News Ltd boss slams government media inquiry ‘witch-hunt’

News Limited boss John Hartigan has responded with frustration to the government’s plans to tighten the regulation of the media sector, calling the lead up to the inquiry “political motivated” and a “witch-hunt”.

In a statement, Hartigan began by saying that the company welcomed public scrutiny into the media business, and would “participate fully” in the inquiry.
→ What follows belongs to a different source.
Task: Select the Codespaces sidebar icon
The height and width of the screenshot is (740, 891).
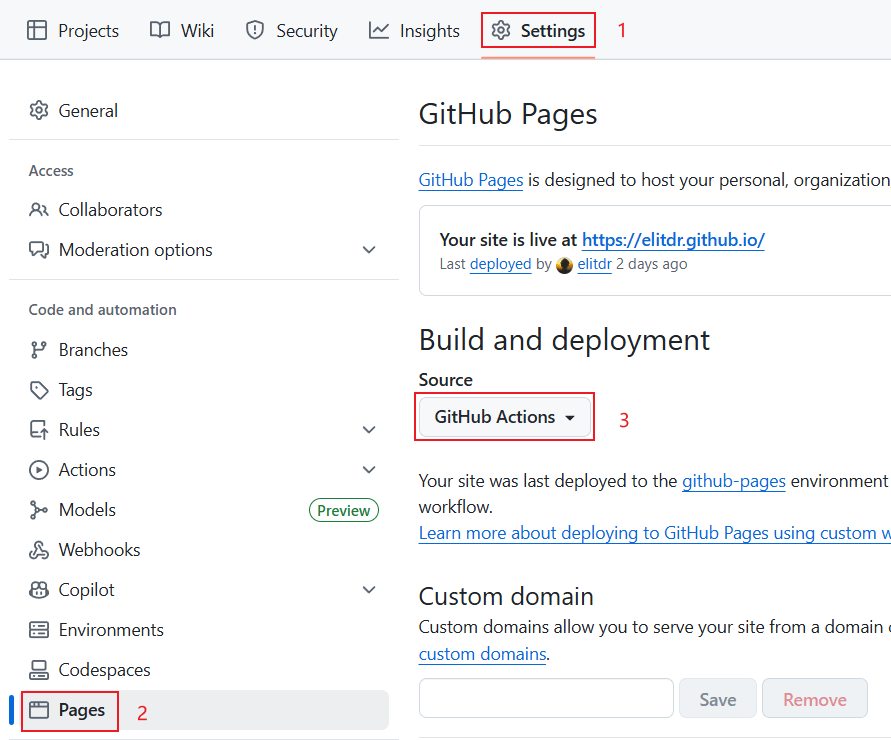Action: click(x=38, y=669)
However, he called the way in which the inquiry had been set up “regrettable” and a “politically motivated compromise.”

The statement read:

“This inquiry started life as a witch-hunt by the Greens and has morphed into a fairly narrow look at a mixed bag of issues ostensibly focussed on print journalism.
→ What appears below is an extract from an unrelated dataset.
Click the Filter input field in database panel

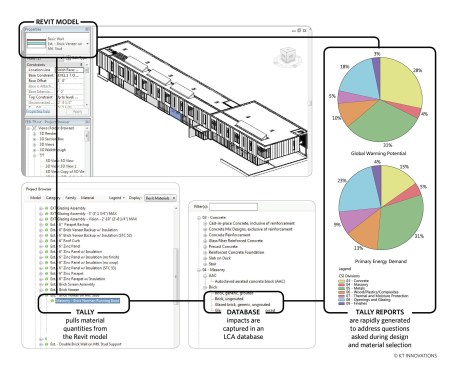[233, 207]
“Any substantive inquiry into the media should cover all media and all media equally, particularly if it intends to investigate the need for a new overarching regulatory system.”

Communications minister Stephen Conroy yesterday announced the independent inquiry, which has been triggered by concerns in government circles about biased political reporting and privacy issues raised by the phone hacking scandal in the UK.
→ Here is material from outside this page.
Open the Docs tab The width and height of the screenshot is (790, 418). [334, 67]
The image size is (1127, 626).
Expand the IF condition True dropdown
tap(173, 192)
Print media is currently regulated by the industry-funded body, the Australian Press Council, while online media is regulated by a statutory body, the Australian Communications and Media Authority.

Conroy described the APC as a “toothless tiger”, backing a push for a single regulator overseeing all media.

Last month, in an interview with Mumbrella’s editor Tim Burrowes, TV producer and media writer Gerald Stone likened the government’s inquiry into media convergence to the Joseph McCarthy’s hunt for Communist sympathisers in the US.

The inquiry is expected to be concluded by the end of February next year.

Update: Fairfax Media issued a statement from CEO Greg Hywood saying: ““Fairfax Media will be an active participant in the inquiry, championing the importance of independent journalism – the likes of which are best able to flourish in a less-regulated environment.”